À l’origine de la lettre ouverte à l’OMS, le collectif international et indépendant baptisé Drastic (Decentralized Radical Autonomous Search Team Investigating Covid-19). Celui-ci mène également sa propre enquête depuis février et en arrive aux mêmes conclusions. Considérant que le rapport de l’autorité sanitaire est tronqué, ceux-ci sont formels: le Covid-19 est né d’une fuite accidentelle d’un virus modifié au Wuhan Institute of Virology. L’un de ses membres, le virologue Étienne Decroly, relevait ainsi récemment au micro de Sputnik le paradoxe de la Chine qui n’arriverait pas à identifier l’hôte intermédiaire sur les «60.000 échantillons de la faune sauvage et d’animaux d’élevage» qu’elle possède.

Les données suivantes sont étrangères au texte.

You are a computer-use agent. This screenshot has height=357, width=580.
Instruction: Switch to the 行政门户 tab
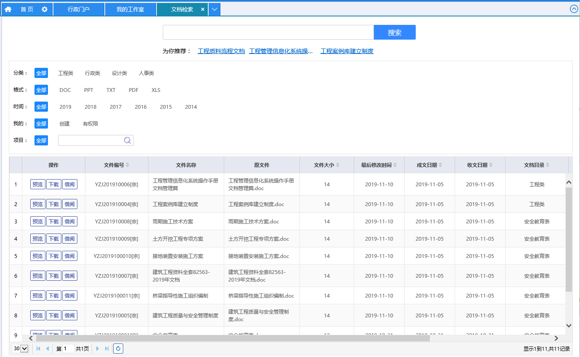(x=79, y=9)
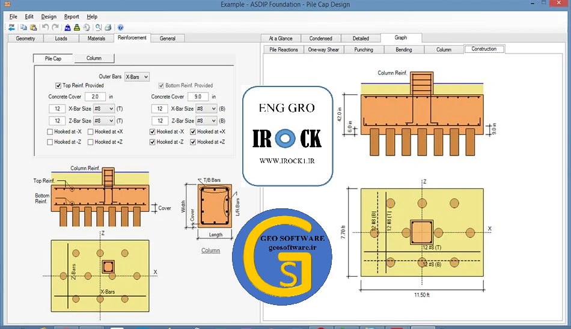This screenshot has width=571, height=329.
Task: Disable bottom Hooked at +Z checkbox
Action: 193,142
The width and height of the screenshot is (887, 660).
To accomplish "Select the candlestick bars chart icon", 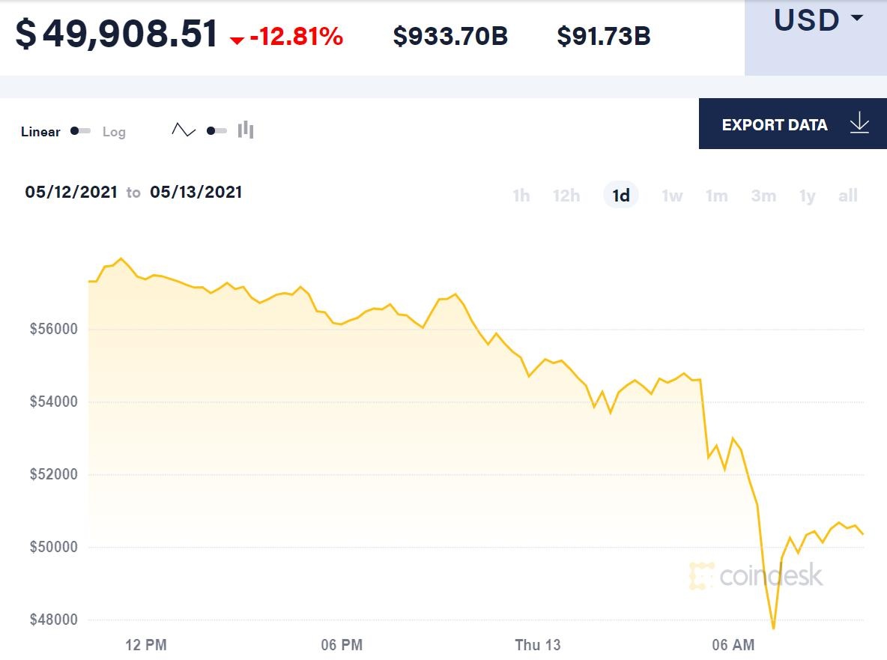I will pyautogui.click(x=246, y=130).
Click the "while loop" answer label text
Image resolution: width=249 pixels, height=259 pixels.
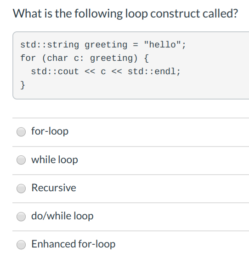[55, 159]
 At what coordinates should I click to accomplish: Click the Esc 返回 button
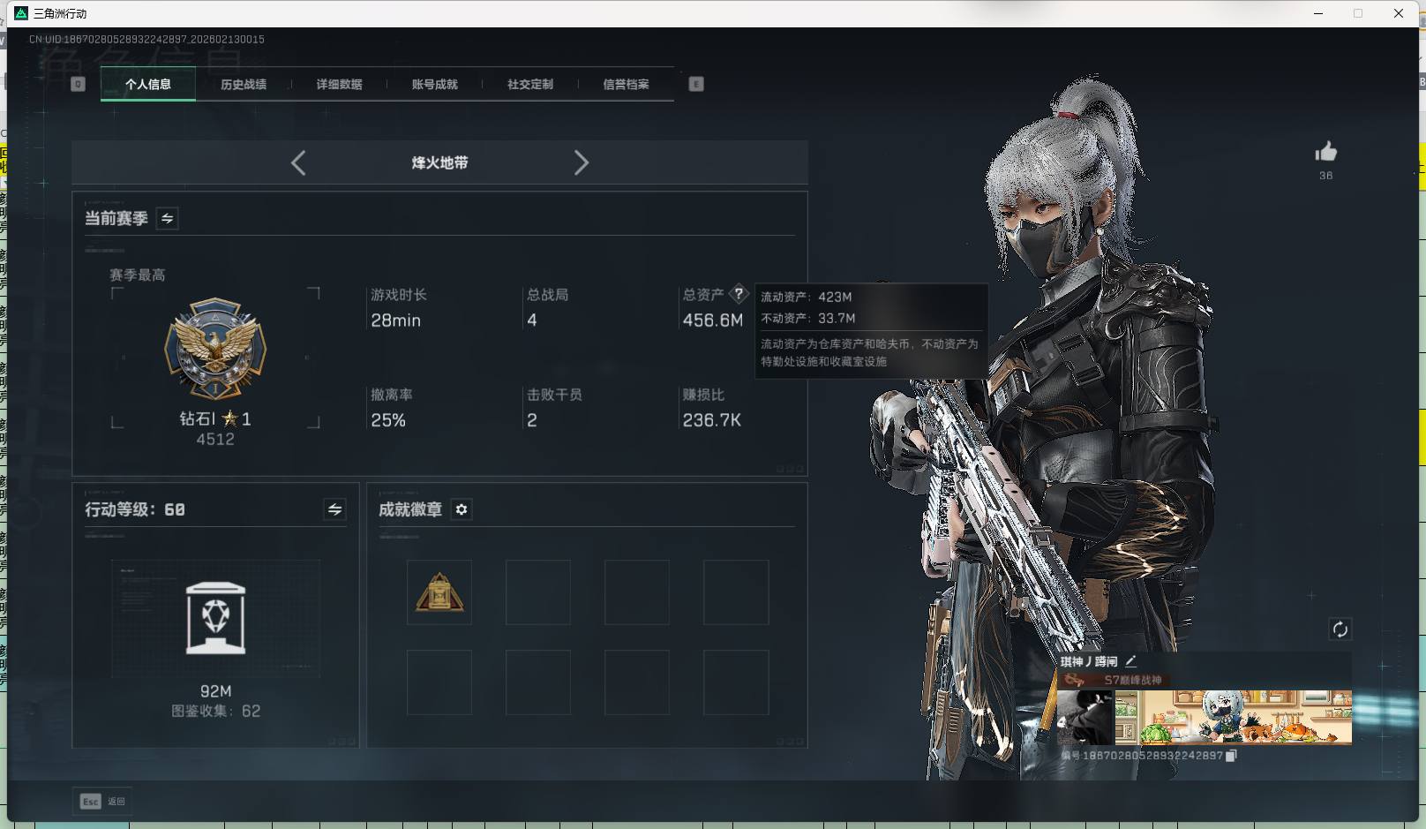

«Je pense pour ma part que l’un des virologues s’est contaminé durant les expériences et l’a transmis autour de lui. Entre 2002 et 2003, les Chinois ont évoqué des accidents de laboratoires similaires pour le virus du SARS», complète Hervé Fleury.
«L’histoire de l’hôte intermédiaire est une fausse piste», insiste-t-il. Cela dit, malgré les avancées de l’enquête et la réhabilitation de cette hypothèse, celle-ci ne sera jamais officiellement attestée, craint le professeur émérite.
«Je ne crois pas que la vérité éclatera un jour. La Chine ne permettra pas que l’on remonte à l’origine de l’infection. On peut formuler des hypothèses cohérentes, avoir des preuves, mais c’est tout», avance celui qui a dirigé des expériences similaires sur le virus Ebola.
En librairie ce 5 mai, un livre d’investigation signé par le journaliste scientifique Brice Perrier et préfacé par le professeur Decroly tente de faire la lumière sur les différents débuts d’explication. En particulier l’accident, «qui a été totalement décrédibilisé, donc écarté sous ce prétexte, avec le supposé aval de l’ensemble de la communauté scientifique». Peut-être ce travail et celui des chercheurs qui enquêtent contribueront-ils à faire éclater la vérité, du moins celle qu’ils partagent avec le professeur Hervé Fleury, qui convainc de plus en plus.